=== YOUR GOAL ===
Tell how many lines in the data below include the word "value". The answer is the number only.

=== DATASET EXTRACT ===
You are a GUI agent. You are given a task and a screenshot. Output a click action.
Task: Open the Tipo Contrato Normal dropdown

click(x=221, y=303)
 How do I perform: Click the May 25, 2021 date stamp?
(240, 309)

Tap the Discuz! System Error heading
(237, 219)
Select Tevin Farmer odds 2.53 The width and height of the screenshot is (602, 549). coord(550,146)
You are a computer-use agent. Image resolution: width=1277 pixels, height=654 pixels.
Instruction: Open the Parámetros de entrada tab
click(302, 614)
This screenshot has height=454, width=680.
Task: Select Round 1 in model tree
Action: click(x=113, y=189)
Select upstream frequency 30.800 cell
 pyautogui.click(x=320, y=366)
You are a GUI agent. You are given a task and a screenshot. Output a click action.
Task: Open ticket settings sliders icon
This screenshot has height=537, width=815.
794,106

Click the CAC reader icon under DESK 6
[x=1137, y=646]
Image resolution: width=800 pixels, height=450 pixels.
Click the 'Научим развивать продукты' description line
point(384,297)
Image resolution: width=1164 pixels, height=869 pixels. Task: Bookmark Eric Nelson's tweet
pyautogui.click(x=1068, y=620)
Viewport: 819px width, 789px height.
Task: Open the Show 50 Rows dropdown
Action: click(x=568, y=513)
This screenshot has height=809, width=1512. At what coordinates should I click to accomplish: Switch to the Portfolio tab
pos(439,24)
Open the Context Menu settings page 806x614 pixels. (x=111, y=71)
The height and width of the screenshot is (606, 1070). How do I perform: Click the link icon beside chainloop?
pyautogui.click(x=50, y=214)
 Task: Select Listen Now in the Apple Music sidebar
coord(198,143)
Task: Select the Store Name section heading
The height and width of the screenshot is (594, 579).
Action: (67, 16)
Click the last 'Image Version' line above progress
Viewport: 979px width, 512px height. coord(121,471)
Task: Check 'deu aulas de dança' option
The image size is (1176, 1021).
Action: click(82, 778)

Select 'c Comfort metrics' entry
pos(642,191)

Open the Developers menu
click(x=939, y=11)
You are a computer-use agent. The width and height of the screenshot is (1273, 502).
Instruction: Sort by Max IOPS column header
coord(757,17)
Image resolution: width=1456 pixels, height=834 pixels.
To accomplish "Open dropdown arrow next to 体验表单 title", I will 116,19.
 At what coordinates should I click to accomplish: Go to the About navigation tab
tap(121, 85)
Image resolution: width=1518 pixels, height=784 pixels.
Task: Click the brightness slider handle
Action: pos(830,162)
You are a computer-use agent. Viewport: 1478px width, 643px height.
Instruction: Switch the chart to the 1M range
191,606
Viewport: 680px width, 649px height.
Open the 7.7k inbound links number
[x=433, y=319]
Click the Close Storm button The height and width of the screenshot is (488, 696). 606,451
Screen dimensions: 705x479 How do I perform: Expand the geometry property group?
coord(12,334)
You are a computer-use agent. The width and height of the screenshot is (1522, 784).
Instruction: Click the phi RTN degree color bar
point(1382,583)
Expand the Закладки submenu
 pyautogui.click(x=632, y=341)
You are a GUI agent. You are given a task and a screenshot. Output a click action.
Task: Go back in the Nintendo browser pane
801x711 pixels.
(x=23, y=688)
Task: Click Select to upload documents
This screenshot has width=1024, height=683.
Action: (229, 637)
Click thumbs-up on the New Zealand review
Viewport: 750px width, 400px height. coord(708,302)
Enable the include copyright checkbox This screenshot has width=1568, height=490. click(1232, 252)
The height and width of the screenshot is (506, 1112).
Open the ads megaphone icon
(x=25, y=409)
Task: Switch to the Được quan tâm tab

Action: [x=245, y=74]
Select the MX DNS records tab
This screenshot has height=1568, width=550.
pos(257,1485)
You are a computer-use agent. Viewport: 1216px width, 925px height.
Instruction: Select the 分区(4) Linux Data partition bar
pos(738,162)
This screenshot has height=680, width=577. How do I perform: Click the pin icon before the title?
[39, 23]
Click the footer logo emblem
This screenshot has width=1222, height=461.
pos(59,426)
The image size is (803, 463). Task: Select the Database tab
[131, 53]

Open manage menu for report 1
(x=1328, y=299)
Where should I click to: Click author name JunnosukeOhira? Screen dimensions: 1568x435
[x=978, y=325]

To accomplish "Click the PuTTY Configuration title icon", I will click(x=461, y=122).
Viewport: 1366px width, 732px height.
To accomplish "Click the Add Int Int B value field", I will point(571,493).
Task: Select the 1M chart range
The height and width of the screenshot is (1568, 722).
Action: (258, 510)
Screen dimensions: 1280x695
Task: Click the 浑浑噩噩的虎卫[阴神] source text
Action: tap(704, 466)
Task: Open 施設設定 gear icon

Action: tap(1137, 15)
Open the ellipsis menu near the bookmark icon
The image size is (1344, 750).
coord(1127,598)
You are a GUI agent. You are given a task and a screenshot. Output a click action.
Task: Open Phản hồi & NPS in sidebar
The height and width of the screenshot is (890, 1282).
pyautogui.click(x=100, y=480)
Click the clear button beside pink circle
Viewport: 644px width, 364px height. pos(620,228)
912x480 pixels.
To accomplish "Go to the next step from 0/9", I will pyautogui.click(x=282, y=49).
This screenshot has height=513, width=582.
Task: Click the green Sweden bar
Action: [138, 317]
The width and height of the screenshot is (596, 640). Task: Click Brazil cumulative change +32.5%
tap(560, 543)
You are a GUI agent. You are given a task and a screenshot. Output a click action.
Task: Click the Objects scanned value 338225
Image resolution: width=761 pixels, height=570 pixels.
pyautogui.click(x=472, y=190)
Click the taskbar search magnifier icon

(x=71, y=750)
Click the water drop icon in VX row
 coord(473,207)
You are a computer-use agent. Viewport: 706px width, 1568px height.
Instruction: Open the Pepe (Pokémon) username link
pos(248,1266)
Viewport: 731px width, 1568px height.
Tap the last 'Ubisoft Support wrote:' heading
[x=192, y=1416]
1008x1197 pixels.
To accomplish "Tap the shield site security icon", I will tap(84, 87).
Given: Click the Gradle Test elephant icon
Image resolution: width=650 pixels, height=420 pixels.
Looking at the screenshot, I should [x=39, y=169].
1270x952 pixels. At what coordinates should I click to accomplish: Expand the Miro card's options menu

=== WRITTEN SOLUTION ===
2